» Problem:
Set out every line of the listing below as a Markdown table with the columns Row and Line, numbering the rows and leaving out blank lines.

## BEGIN

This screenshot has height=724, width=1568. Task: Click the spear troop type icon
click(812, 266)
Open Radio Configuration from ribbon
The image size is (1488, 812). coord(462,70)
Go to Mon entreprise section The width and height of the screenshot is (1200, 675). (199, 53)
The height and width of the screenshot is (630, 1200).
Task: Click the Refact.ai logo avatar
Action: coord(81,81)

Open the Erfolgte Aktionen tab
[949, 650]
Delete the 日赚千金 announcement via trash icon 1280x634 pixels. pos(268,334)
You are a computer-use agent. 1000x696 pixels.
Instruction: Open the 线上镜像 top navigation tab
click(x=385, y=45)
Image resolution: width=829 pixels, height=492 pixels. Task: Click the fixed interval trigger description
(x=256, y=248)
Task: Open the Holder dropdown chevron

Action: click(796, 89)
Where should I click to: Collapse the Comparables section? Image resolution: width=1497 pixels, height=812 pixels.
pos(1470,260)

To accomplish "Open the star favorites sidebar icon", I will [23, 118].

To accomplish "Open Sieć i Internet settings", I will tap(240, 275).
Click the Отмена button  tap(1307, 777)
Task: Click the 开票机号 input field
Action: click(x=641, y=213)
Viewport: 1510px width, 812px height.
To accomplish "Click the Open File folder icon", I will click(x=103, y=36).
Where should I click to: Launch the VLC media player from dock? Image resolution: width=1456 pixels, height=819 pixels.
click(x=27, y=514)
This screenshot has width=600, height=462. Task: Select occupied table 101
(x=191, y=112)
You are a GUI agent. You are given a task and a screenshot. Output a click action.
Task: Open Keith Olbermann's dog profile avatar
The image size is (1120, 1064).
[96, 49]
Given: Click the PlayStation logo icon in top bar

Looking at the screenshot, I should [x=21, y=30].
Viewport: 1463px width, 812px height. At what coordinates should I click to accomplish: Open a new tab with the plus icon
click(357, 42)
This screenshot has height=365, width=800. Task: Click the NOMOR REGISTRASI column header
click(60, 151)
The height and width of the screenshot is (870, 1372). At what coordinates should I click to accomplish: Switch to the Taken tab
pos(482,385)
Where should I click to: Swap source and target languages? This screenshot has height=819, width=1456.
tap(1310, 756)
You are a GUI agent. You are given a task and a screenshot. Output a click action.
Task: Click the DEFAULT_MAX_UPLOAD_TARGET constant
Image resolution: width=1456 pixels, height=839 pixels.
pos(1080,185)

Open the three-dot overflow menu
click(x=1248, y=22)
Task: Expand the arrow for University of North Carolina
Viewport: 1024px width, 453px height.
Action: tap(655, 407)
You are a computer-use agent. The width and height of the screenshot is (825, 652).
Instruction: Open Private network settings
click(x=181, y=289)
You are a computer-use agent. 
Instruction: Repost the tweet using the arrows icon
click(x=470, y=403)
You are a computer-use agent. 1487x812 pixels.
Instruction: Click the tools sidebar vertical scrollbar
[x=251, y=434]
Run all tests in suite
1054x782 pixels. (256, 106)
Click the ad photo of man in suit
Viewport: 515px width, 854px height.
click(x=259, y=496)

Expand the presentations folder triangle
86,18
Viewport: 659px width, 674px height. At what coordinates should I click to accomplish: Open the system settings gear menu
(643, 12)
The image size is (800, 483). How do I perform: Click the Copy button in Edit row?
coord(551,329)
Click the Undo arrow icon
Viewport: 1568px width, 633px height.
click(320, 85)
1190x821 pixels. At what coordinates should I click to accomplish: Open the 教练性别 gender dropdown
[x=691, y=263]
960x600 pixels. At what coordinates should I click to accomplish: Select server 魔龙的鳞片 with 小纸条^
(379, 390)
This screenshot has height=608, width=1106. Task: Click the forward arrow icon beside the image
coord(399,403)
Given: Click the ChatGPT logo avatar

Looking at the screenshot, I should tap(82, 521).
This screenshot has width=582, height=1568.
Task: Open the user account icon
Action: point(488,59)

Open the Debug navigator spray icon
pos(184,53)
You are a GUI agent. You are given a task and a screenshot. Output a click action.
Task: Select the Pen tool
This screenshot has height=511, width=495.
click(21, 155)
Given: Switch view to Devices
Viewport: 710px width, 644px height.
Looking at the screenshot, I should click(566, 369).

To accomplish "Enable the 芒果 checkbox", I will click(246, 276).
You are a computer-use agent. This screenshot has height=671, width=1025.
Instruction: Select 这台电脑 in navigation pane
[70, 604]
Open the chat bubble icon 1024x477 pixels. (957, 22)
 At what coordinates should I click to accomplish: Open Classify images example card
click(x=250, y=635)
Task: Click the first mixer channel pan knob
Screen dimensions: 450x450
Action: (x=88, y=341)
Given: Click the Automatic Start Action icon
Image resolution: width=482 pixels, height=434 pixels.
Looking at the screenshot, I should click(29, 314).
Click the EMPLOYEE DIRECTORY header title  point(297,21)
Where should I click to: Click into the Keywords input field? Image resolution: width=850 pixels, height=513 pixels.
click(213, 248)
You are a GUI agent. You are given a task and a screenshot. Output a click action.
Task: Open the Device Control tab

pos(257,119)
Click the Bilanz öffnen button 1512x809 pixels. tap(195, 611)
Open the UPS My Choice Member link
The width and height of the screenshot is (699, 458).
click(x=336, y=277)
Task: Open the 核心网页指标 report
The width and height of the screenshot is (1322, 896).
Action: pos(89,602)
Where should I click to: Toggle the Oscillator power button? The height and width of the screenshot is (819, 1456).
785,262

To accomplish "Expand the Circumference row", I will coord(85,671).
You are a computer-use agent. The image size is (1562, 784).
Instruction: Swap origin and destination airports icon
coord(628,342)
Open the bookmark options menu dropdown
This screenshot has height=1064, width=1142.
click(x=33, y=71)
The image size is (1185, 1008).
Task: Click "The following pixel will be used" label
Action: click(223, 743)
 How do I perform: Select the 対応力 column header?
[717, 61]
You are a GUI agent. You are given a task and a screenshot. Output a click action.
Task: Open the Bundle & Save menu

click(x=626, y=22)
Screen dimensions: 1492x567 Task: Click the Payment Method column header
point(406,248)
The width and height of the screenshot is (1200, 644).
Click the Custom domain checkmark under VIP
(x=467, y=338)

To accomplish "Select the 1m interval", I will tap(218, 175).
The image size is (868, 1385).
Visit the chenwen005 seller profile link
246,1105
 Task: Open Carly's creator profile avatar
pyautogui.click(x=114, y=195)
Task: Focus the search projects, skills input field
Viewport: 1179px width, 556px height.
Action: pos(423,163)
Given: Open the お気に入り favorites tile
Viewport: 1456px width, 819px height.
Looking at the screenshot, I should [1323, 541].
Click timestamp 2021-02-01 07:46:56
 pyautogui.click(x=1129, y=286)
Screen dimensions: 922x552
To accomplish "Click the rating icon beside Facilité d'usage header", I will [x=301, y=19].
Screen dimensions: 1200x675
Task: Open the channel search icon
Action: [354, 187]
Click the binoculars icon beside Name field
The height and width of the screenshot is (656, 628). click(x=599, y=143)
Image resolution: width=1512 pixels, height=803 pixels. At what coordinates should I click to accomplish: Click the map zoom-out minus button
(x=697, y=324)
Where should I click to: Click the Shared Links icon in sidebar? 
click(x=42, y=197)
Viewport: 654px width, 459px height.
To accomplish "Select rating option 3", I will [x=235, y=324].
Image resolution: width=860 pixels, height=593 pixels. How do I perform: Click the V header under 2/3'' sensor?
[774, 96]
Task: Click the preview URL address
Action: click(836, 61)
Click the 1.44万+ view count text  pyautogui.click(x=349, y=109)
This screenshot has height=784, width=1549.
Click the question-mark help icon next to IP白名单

## END

» Task response:
| Row | Line |
|---|---|
| 1 | This screenshot has height=724, width=1568. Task: Click the spear troop type icon |
| 2 | click(812, 266) |
| 3 | Open Radio Configuration from ribbon |
| 4 | The image size is (1488, 812). coord(462,70) |
| 5 | Go to Mon entreprise section The width and height of the screenshot is (1200, 675). (199, 53) |
| 6 | The height and width of the screenshot is (630, 1200). |
| 7 | Task: Click the Refact.ai logo avatar |
| 8 | Action: coord(81,81) |
| 9 | Open the Erfolgte Aktionen tab |
| 10 | [949, 650] |
| 11 | Delete the 日赚千金 announcement via trash icon 1280x634 pixels. pos(268,334) |
| 12 | You are a computer-use agent. 1000x696 pixels. |
| 13 | Instruction: Open the 线上镜像 top navigation tab |
| 14 | click(x=385, y=45) |
| 15 | Image resolution: width=829 pixels, height=492 pixels. Task: Click the fixed interval trigger description |
| 16 | (x=256, y=248) |
| 17 | Task: Open the Holder dropdown chevron |
| 18 | Action: click(796, 89) |
| 19 | Where should I click to: Collapse the Comparables section? Image resolution: width=1497 pixels, height=812 pixels. |
| 20 | pos(1470,260) |
| 21 | To accomplish "Open the star favorites sidebar icon", I will [23, 118]. |
| 22 | To accomplish "Open Sieć i Internet settings", I will tap(240, 275). |
| 23 | Click the Отмена button  tap(1307, 777) |
| 24 | Task: Click the 开票机号 input field |
| 25 | Action: click(x=641, y=213) |
| 26 | Viewport: 1510px width, 812px height. |
| 27 | To accomplish "Click the Open File folder icon", I will click(x=103, y=36). |
| 28 | Where should I click to: Launch the VLC media player from dock? Image resolution: width=1456 pixels, height=819 pixels. |
| 29 | click(x=27, y=514) |
| 30 | This screenshot has width=600, height=462. Task: Select occupied table 101 |
| 31 | (x=191, y=112) |
| 32 | You are a GUI agent. You are given a task and a screenshot. Output a click action. |
| 33 | Task: Open Keith Olbermann's dog profile avatar |
| 34 | The image size is (1120, 1064). |
| 35 | [96, 49] |
| 36 | Given: Click the PlayStation logo icon in top bar |
| 37 | Looking at the screenshot, I should [x=21, y=30]. |
| 38 | Viewport: 1463px width, 812px height. At what coordinates should I click to accomplish: Open a new tab with the plus icon |
| 39 | click(357, 42) |
| 40 | This screenshot has height=365, width=800. Task: Click the NOMOR REGISTRASI column header |
| 41 | click(60, 151) |
| 42 | The height and width of the screenshot is (870, 1372). At what coordinates should I click to accomplish: Switch to the Taken tab |
| 43 | pos(482,385) |
| 44 | Where should I click to: Swap source and target languages? This screenshot has height=819, width=1456. |
| 45 | tap(1310, 756) |
| 46 | You are a GUI agent. You are given a task and a screenshot. Output a click action. |
| 47 | Task: Click the DEFAULT_MAX_UPLOAD_TARGET constant |
| 48 | Image resolution: width=1456 pixels, height=839 pixels. |
| 49 | pos(1080,185) |
| 50 | Open the three-dot overflow menu |
| 51 | click(x=1248, y=22) |
| 52 | Task: Expand the arrow for University of North Carolina |
| 53 | Viewport: 1024px width, 453px height. |
| 54 | Action: tap(655, 407) |
| 55 | You are a computer-use agent. The width and height of the screenshot is (825, 652). |
| 56 | Instruction: Open Private network settings |
| 57 | click(x=181, y=289) |
| 58 | You are a computer-use agent.  |
| 59 | Instruction: Repost the tweet using the arrows icon |
| 60 | click(x=470, y=403) |
| 61 | You are a computer-use agent. 1487x812 pixels. |
| 62 | Instruction: Click the tools sidebar vertical scrollbar |
| 63 | [x=251, y=434] |
| 64 | Run all tests in suite |
| 65 | 1054x782 pixels. (256, 106) |
| 66 | Click the ad photo of man in suit |
| 67 | Viewport: 515px width, 854px height. |
| 68 | click(x=259, y=496) |
| 69 | Expand the presentations folder triangle |
| 70 | 86,18 |
| 71 | Viewport: 659px width, 674px height. At what coordinates should I click to accomplish: Open the system settings gear menu |
| 72 | (643, 12) |
| 73 | The image size is (800, 483). How do I perform: Click the Copy button in Edit row? |
| 74 | coord(551,329) |
| 75 | Click the Undo arrow icon |
| 76 | Viewport: 1568px width, 633px height. |
| 77 | click(320, 85) |
| 78 | 1190x821 pixels. At what coordinates should I click to accomplish: Open the 教练性别 gender dropdown |
| 79 | [x=691, y=263] |
| 80 | 960x600 pixels. At what coordinates should I click to accomplish: Select server 魔龙的鳞片 with 小纸条^ |
| 81 | (379, 390) |
| 82 | This screenshot has height=608, width=1106. Task: Click the forward arrow icon beside the image |
| 83 | coord(399,403) |
| 84 | Given: Click the ChatGPT logo avatar |
| 85 | Looking at the screenshot, I should tap(82, 521). |
| 86 | This screenshot has width=582, height=1568. |
| 87 | Task: Open the user account icon |
| 88 | Action: point(488,59) |
| 89 | Open the Debug navigator spray icon |
| 90 | pos(184,53) |
| 91 | You are a GUI agent. You are given a task and a screenshot. Output a click action. |
| 92 | Task: Select the Pen tool |
| 93 | This screenshot has height=511, width=495. |
| 94 | click(21, 155) |
| 95 | Given: Switch view to Devices |
| 96 | Viewport: 710px width, 644px height. |
| 97 | Looking at the screenshot, I should click(566, 369). |
| 98 | To accomplish "Enable the 芒果 checkbox", I will click(246, 276). |
| 99 | You are a computer-use agent. This screenshot has height=671, width=1025. |
| 100 | Instruction: Select 这台电脑 in navigation pane |
| 101 | [70, 604] |
| 102 | Open the chat bubble icon 1024x477 pixels. (957, 22) |
| 103 |  At what coordinates should I click to accomplish: Open Classify images example card |
| 104 | click(x=250, y=635) |
| 105 | Task: Click the first mixer channel pan knob |
| 106 | Screen dimensions: 450x450 |
| 107 | Action: (x=88, y=341) |
| 108 | Given: Click the Automatic Start Action icon |
| 109 | Image resolution: width=482 pixels, height=434 pixels. |
| 110 | Looking at the screenshot, I should click(29, 314). |
| 111 | Click the EMPLOYEE DIRECTORY header title  point(297,21) |
| 112 | Where should I click to: Click into the Keywords input field? Image resolution: width=850 pixels, height=513 pixels. |
| 113 | click(213, 248) |
| 114 | You are a GUI agent. You are given a task and a screenshot. Output a click action. |
| 115 | Task: Open the Device Control tab |
| 116 | pos(257,119) |
| 117 | Click the Bilanz öffnen button 1512x809 pixels. tap(195, 611) |
| 118 | Open the UPS My Choice Member link |
| 119 | The width and height of the screenshot is (699, 458). |
| 120 | click(x=336, y=277) |
| 121 | Task: Open the 核心网页指标 report |
| 122 | The width and height of the screenshot is (1322, 896). |
| 123 | Action: pos(89,602) |
| 124 | Where should I click to: Toggle the Oscillator power button? The height and width of the screenshot is (819, 1456). |
| 125 | 785,262 |
| 126 | To accomplish "Expand the Circumference row", I will coord(85,671). |
| 127 | You are a computer-use agent. The image size is (1562, 784). |
| 128 | Instruction: Swap origin and destination airports icon |
| 129 | coord(628,342) |
| 130 | Open the bookmark options menu dropdown |
| 131 | This screenshot has height=1064, width=1142. |
| 132 | click(x=33, y=71) |
| 133 | The image size is (1185, 1008). |
| 134 | Task: Click "The following pixel will be used" label |
| 135 | Action: click(223, 743) |
| 136 |  How do I perform: Select the 対応力 column header? |
| 137 | [717, 61] |
| 138 | You are a GUI agent. You are given a task and a screenshot. Output a click action. |
| 139 | Task: Open the Bundle & Save menu |
| 140 | click(x=626, y=22) |
| 141 | Screen dimensions: 1492x567 Task: Click the Payment Method column header |
| 142 | point(406,248) |
| 143 | The width and height of the screenshot is (1200, 644). |
| 144 | Click the Custom domain checkmark under VIP |
| 145 | (x=467, y=338) |
| 146 | To accomplish "Select the 1m interval", I will tap(218, 175). |
| 147 | The image size is (868, 1385). |
| 148 | Visit the chenwen005 seller profile link |
| 149 | 246,1105 |
| 150 |  Task: Open Carly's creator profile avatar |
| 151 | pyautogui.click(x=114, y=195) |
| 152 | Task: Focus the search projects, skills input field |
| 153 | Viewport: 1179px width, 556px height. |
| 154 | Action: pos(423,163) |
| 155 | Given: Open the お気に入り favorites tile |
| 156 | Viewport: 1456px width, 819px height. |
| 157 | Looking at the screenshot, I should [1323, 541]. |
| 158 | Click timestamp 2021-02-01 07:46:56 |
| 159 |  pyautogui.click(x=1129, y=286) |
| 160 | Screen dimensions: 922x552 |
| 161 | To accomplish "Click the rating icon beside Facilité d'usage header", I will [x=301, y=19]. |
| 162 | Screen dimensions: 1200x675 |
| 163 | Task: Open the channel search icon |
| 164 | Action: [354, 187] |
| 165 | Click the binoculars icon beside Name field |
| 166 | The height and width of the screenshot is (656, 628). click(x=599, y=143) |
| 167 | Image resolution: width=1512 pixels, height=803 pixels. At what coordinates should I click to accomplish: Click the map zoom-out minus button |
| 168 | (x=697, y=324) |
| 169 | Where should I click to: Click the Shared Links icon in sidebar?  |
| 170 | click(x=42, y=197) |
| 171 | Viewport: 654px width, 459px height. |
| 172 | To accomplish "Select rating option 3", I will [x=235, y=324]. |
| 173 | Image resolution: width=860 pixels, height=593 pixels. How do I perform: Click the V header under 2/3'' sensor? |
| 174 | [774, 96] |
| 175 | Task: Click the preview URL address |
| 176 | Action: click(836, 61) |
| 177 | Click the 1.44万+ view count text  pyautogui.click(x=349, y=109) |
| 178 | This screenshot has height=784, width=1549. |
| 179 | Click the question-mark help icon next to IP白名单 |